Text section:
[start]
# Mittelwest



## N.O.GSD

Hi, I've been checking out the forums for a little while researching breeders for a showline gsd and came across Mittelwest. I contacted Julie and she is very nice and has very good looking dogs. I would like to get as much insight on her dogs as I can being they are not cheap. Just really want to know if they are worth the price and if anyone had any trouble with their dog?. Also I'm in Louisiana and am still looking around for other breeders and if anyone has any recommendations on breeders(doesnt have to be local as Im gonna have him shipped to me)on west showlines breeders i would appreciate it.


----------



## Lucy Dog

Here's a few threads you may want to read through if you're interested in the WGSL:

http://www.germanshepherds.com/forum/choosing-breeder/146408-best-gsd-show-line-breeders.html

http://www.germanshepherds.com/forum/choosing-breeder/150723-wgsl-breeders.html

http://www.germanshepherds.com/foru...8-showlines-breeders-midwest-il-wi-mi-mo.html


----------



## PuffinGirl

Feel free to PM me about my experience with Mittelwest!


----------



## MichelleYoo

You may also want to look at Huerta Hof in Illinois. If you check around you'll find lots of recommendations for them. Huerta Hof German Shepherds


----------



## 1sttimeforgsd

Hello and Welcome!


----------



## Hillary_Plog

Huerta Hof in Illinois is hands down your best bet. They will take time to listen to your questions and help you find a puppy that BEST suits your individual needs. They are a smaller scale breeder which means that they are feeding, grooming, and working with your potential puppy...NOT kennel staff and this is important if you are buying from a long distance. 

Robin Huerta is a member here.


----------



## Capone

I got my male GSD from Mittelwest. Yes, Julie is very nice to work with and the place is beautiful. I was very impressed. We got our dog ( Capone Ronny Vom Mittelwest) in Jan. 2010 he is almost 1 1/2 years old. I have had GSD before but I have to say Capone is a great dog. Love him very much and he's beautiful. Will try to post pictures for you. He loves everyone.


----------



## Jax's Mom

I'd like to know how on earth they can have 30 (mostly) schH3 breeding dogs at one?
Should I be really really impressed or really really skeptical?


----------



## Capone

Don't know much about the breeding 30 dogs - went to a competition and was very impressed. Just want to see my dog's father in action. All dogs at Mittelwest seem to be very trained. My service guy for my car works with Mittelwest also. ( did not know that before I got my dog )


----------



## jturcotte

*** removed by Admin** If interested in a showline pup, with out a doubt, you should purchase a puppy from Robin and Carlos Huerta of Huerta Hof GSD's in Freeport. They have a webiste in progress of being built Huerta Hof German Shepherds You cannot go wrong with a pup from them!


----------



## N.O.GSD

Thank ya'll for the replies and pm's, I appreciate the input


----------



## lovethebreed

I count 24. 25 forward are retired.
[end]
Stated exercise: Transcribe the Mittelwest thread verbatim, everything from "Huerta Hof in Illinois is" down to "a long distance.". The listing after the Mittelwest thread plays no part in the work.

Source excerpt:
[start]
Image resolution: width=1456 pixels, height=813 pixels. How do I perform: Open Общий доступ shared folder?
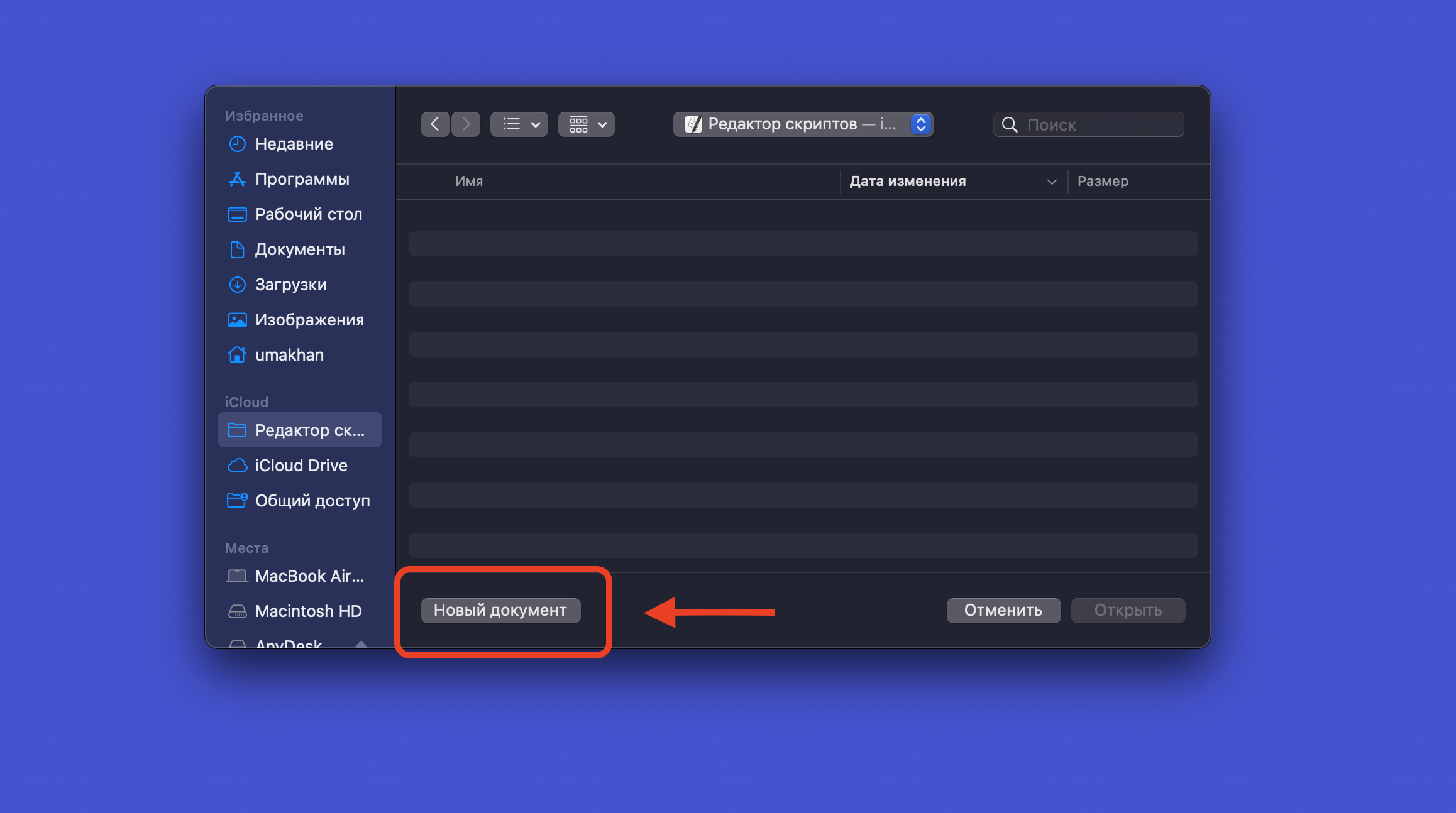(312, 501)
[end]
Full response:
Huerta Hof in Illinois is hands down your best bet. They will take time to listen to your questions and help you find a puppy that BEST suits your individual needs. They are a smaller scale breeder which means that they are feeding, grooming, and working with your potential puppy...NOT kennel staff and this is important if you are buying from a long distance.